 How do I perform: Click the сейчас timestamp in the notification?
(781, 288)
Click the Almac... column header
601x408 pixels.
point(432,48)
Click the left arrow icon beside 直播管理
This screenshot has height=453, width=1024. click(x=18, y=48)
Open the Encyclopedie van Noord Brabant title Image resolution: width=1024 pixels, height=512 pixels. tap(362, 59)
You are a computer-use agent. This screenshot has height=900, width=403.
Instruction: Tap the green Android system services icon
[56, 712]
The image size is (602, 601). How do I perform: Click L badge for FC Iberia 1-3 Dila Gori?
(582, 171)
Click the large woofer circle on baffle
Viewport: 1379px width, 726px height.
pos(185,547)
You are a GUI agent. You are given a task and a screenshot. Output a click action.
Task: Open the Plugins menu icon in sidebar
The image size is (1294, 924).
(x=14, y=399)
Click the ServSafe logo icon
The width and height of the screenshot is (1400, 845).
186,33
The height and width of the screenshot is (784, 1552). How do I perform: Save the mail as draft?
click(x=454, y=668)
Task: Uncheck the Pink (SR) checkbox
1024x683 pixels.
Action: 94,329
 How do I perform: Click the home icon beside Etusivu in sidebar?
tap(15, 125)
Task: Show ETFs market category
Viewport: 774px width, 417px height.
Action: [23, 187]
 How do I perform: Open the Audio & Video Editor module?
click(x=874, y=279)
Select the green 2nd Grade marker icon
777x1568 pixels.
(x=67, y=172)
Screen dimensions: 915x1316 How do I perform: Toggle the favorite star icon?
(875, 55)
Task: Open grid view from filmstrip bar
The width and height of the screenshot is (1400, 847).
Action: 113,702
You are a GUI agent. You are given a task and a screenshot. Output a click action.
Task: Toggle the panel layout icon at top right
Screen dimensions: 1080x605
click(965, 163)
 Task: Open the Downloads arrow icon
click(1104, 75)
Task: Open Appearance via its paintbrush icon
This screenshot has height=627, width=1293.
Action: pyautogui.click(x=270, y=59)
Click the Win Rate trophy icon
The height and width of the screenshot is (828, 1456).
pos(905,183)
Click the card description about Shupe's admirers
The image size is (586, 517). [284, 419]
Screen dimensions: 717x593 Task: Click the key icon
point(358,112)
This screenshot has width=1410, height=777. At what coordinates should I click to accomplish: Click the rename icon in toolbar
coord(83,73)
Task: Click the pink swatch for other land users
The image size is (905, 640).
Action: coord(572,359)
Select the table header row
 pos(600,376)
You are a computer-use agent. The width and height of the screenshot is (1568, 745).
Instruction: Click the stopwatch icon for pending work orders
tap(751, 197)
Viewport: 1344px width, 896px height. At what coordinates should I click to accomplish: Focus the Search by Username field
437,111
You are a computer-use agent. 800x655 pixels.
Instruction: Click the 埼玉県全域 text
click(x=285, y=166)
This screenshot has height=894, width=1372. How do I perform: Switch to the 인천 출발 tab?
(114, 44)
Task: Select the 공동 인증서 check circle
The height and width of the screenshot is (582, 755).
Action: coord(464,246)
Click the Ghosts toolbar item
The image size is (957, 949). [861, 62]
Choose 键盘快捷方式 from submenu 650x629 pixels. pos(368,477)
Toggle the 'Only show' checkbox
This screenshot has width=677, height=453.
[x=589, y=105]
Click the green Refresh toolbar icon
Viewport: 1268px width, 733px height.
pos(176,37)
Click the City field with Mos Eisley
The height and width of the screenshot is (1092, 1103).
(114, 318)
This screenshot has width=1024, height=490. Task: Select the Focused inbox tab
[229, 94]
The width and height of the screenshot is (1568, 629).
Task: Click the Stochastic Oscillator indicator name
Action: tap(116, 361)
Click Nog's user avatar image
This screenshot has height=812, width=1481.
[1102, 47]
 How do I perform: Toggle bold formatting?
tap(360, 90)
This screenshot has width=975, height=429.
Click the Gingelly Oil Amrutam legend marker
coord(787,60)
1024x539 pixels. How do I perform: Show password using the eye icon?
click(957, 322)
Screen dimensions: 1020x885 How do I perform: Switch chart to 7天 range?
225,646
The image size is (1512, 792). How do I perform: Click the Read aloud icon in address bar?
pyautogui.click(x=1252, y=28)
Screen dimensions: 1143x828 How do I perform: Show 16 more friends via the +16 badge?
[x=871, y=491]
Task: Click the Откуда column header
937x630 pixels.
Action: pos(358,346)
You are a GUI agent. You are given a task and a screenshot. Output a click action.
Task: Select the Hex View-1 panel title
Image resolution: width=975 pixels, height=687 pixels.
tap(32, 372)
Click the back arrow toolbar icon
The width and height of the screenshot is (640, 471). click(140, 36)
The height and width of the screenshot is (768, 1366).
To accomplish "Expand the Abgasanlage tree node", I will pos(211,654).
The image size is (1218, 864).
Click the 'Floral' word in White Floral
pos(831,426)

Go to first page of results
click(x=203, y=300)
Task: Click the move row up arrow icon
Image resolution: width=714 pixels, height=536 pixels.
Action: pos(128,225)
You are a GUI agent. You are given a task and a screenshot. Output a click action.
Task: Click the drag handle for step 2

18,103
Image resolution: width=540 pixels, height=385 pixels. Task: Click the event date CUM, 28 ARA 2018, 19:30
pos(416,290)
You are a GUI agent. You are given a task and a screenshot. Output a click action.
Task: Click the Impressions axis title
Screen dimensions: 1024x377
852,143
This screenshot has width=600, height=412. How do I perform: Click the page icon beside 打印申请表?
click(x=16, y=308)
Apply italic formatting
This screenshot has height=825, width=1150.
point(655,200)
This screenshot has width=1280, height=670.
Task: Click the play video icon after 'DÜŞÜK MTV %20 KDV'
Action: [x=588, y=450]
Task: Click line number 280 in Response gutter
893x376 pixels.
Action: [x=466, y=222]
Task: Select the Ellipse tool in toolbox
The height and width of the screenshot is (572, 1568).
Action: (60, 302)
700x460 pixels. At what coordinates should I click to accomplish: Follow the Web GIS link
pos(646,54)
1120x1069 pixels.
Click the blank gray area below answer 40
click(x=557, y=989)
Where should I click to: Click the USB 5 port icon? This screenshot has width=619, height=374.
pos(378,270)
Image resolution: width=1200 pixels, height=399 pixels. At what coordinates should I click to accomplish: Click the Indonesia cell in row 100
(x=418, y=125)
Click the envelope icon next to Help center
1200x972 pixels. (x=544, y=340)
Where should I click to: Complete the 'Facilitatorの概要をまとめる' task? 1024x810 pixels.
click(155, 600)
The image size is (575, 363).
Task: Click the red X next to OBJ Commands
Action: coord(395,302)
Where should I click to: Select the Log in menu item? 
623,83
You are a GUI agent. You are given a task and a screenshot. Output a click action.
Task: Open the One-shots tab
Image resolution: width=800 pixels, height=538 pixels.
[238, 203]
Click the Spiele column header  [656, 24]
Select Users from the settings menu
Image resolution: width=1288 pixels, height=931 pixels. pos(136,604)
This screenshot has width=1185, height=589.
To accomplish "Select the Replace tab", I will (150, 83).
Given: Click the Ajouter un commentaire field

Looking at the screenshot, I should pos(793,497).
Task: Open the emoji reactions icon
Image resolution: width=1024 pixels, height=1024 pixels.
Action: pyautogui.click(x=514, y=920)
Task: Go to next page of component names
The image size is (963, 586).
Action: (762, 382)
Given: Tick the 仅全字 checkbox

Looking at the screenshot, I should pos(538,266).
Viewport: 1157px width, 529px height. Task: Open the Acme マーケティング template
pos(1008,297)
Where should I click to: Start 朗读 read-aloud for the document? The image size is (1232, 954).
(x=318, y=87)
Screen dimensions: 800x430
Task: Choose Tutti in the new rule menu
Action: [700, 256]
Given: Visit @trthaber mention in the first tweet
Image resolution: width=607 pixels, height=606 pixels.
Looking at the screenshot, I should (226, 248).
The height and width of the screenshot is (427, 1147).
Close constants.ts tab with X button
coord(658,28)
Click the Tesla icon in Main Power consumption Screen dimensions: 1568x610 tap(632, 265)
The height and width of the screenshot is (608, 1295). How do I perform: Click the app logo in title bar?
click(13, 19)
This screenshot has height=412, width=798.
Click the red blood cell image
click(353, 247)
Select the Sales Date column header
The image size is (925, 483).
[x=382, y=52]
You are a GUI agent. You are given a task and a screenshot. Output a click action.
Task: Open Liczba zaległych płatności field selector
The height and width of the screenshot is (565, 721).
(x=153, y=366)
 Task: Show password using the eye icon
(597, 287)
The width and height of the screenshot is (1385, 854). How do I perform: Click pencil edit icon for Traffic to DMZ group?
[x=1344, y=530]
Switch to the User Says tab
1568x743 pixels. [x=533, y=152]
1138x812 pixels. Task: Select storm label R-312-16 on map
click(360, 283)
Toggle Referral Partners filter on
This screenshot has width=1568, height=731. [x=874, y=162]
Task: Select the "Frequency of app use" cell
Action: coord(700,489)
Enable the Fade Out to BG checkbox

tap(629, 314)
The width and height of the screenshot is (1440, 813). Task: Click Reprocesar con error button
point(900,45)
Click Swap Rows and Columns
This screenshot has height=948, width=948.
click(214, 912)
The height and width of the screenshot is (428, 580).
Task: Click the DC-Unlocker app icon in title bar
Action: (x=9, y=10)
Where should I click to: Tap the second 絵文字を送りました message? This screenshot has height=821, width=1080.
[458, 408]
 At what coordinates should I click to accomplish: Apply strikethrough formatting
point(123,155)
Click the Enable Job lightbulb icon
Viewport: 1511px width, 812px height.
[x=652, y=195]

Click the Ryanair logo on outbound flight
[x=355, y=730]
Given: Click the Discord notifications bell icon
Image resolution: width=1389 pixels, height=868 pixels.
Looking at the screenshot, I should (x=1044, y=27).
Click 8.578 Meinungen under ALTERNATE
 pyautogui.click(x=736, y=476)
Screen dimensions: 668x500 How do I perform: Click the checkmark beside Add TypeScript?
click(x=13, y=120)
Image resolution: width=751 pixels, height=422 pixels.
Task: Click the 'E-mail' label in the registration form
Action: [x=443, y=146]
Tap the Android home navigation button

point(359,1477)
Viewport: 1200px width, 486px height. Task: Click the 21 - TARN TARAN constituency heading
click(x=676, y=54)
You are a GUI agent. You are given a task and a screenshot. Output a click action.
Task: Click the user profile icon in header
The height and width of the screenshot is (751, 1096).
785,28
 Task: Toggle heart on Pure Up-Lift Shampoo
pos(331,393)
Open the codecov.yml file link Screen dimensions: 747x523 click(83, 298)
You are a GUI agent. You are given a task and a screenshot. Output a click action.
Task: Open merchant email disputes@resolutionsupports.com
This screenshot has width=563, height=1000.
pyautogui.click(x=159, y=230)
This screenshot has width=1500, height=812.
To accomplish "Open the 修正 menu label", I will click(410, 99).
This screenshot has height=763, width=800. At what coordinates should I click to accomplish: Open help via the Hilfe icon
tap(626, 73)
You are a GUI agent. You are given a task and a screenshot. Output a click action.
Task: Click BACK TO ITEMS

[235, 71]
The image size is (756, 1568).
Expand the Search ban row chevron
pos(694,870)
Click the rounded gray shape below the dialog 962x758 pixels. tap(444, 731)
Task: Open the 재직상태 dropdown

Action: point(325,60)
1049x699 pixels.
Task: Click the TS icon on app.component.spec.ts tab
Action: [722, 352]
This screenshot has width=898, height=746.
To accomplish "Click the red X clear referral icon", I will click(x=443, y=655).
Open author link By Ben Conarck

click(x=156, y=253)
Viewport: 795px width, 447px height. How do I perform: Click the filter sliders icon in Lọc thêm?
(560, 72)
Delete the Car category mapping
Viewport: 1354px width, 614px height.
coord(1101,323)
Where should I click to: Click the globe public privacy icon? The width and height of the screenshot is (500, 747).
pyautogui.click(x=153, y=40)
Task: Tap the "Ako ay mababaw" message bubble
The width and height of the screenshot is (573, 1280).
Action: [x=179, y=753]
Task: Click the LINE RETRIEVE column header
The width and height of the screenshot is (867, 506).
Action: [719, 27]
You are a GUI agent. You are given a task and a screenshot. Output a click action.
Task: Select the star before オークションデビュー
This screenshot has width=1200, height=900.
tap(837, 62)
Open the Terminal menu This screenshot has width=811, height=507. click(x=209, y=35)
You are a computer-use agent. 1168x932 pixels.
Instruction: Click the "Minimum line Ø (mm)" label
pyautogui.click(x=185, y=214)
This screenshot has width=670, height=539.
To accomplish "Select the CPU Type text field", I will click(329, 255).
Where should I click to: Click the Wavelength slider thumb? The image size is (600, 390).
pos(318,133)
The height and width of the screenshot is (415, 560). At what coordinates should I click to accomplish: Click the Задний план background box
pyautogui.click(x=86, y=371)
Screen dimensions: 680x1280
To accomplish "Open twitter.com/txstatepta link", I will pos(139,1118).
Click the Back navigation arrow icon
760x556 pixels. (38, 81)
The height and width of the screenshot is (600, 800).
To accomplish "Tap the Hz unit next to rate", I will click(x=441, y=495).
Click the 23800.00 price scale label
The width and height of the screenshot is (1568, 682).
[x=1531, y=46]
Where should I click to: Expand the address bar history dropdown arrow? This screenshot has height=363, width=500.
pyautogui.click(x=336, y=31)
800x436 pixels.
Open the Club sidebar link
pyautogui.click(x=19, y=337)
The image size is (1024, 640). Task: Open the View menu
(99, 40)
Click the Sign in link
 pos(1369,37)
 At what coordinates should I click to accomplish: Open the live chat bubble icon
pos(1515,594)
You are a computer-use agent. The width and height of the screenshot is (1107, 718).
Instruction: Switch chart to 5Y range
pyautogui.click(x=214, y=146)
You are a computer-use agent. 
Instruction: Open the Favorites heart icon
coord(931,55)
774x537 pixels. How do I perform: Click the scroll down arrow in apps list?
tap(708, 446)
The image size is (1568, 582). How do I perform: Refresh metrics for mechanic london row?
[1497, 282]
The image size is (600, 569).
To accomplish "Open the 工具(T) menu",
.....
■ Problem statement ■
Could you reproduce exactly the lines of the entries above, from the one with "The width and height of the screenshot is (1400, 847)." through the one with "Click the City field with Mos Eisley", and nothing else?

■ Answer to the exercise ■
The width and height of the screenshot is (1400, 847).
Action: 113,702
You are a GUI agent. You are given a task and a screenshot. Output a click action.
Task: Toggle the panel layout icon at top right
Screen dimensions: 1080x605
click(965, 163)
 Task: Open the Downloads arrow icon
click(1104, 75)
Task: Open Appearance via its paintbrush icon
This screenshot has height=627, width=1293.
Action: pyautogui.click(x=270, y=59)
Click the Win Rate trophy icon
The height and width of the screenshot is (828, 1456).
pos(905,183)
Click the card description about Shupe's admirers
The image size is (586, 517). [284, 419]
Screen dimensions: 717x593 Task: Click the key icon
point(358,112)
This screenshot has width=1410, height=777. At what coordinates should I click to accomplish: Click the rename icon in toolbar
coord(83,73)
Task: Click the pink swatch for other land users
The image size is (905, 640).
Action: coord(572,359)
Select the table header row
 pos(600,376)
You are a computer-use agent. The width and height of the screenshot is (1568, 745).
Instruction: Click the stopwatch icon for pending work orders
tap(751, 197)
Viewport: 1344px width, 896px height. At what coordinates should I click to accomplish: Focus the Search by Username field
437,111
You are a computer-use agent. 800x655 pixels.
Instruction: Click the 埼玉県全域 text
click(x=285, y=166)
This screenshot has height=894, width=1372. How do I perform: Switch to the 인천 출발 tab?
(114, 44)
Task: Select the 공동 인증서 check circle
The height and width of the screenshot is (582, 755).
Action: coord(464,246)
Click the Ghosts toolbar item
The image size is (957, 949). [861, 62]
Choose 键盘快捷方式 from submenu 650x629 pixels. pos(368,477)
Toggle the 'Only show' checkbox
This screenshot has width=677, height=453.
[x=589, y=105]
Click the green Refresh toolbar icon
Viewport: 1268px width, 733px height.
pos(176,37)
Click the City field with Mos Eisley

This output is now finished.